[Task directions] Nothing but the exact text of the entries should appear in your answer; pictures stay out.

[Data section]
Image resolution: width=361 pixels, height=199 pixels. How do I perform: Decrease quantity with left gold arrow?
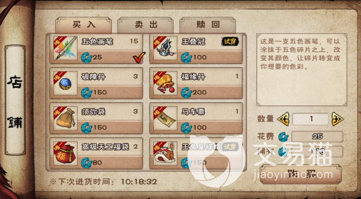[x=283, y=119]
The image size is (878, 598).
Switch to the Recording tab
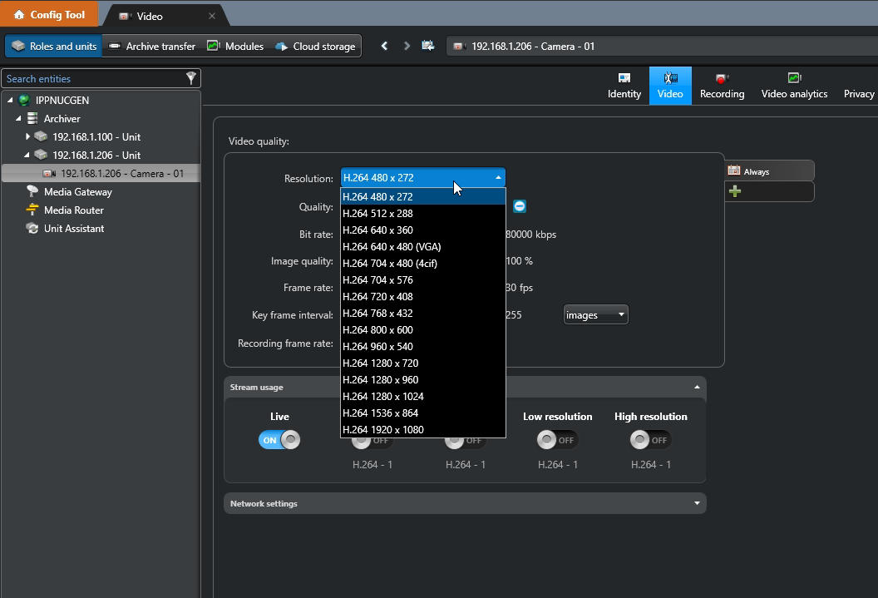click(x=722, y=86)
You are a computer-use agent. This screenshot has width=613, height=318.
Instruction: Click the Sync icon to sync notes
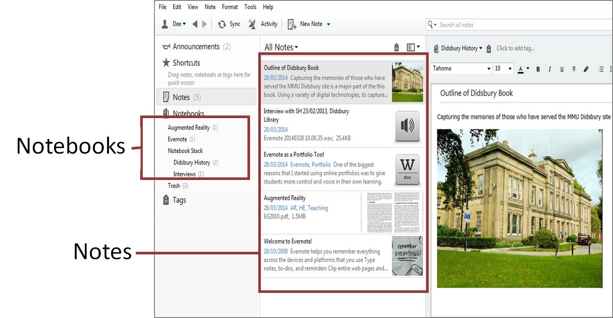point(222,24)
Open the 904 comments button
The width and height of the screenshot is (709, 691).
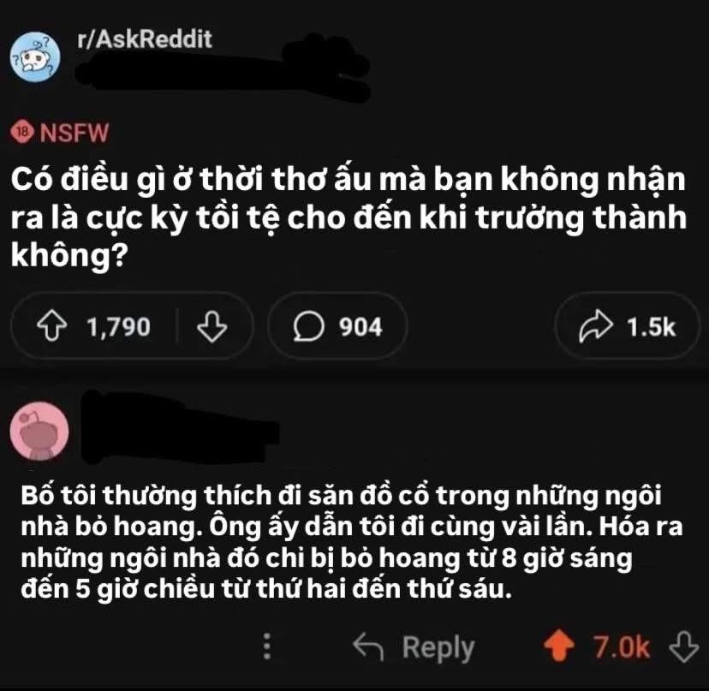click(337, 326)
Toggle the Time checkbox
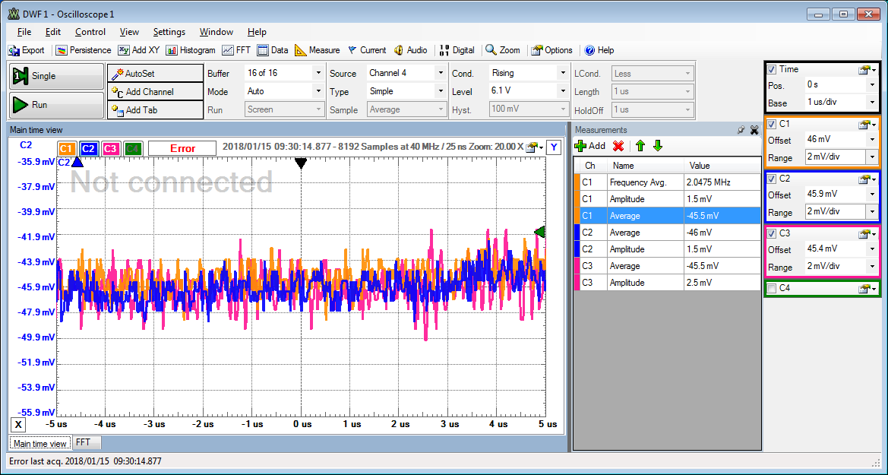The image size is (888, 475). click(x=772, y=69)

[Exercise output]
Image resolution: width=361 pixels, height=199 pixels. How do I perform: Decrease quantity with left gold arrow?
[x=283, y=119]
The image size is (878, 598).
Switch to the Recording tab
click(x=722, y=86)
You are a computer-use agent. This screenshot has width=613, height=318.
Instruction: Click the Sync icon to sync notes
point(222,24)
Open the 904 comments button
The width and height of the screenshot is (709, 691).
click(337, 326)
Toggle the Time checkbox
The image size is (888, 475). click(x=772, y=69)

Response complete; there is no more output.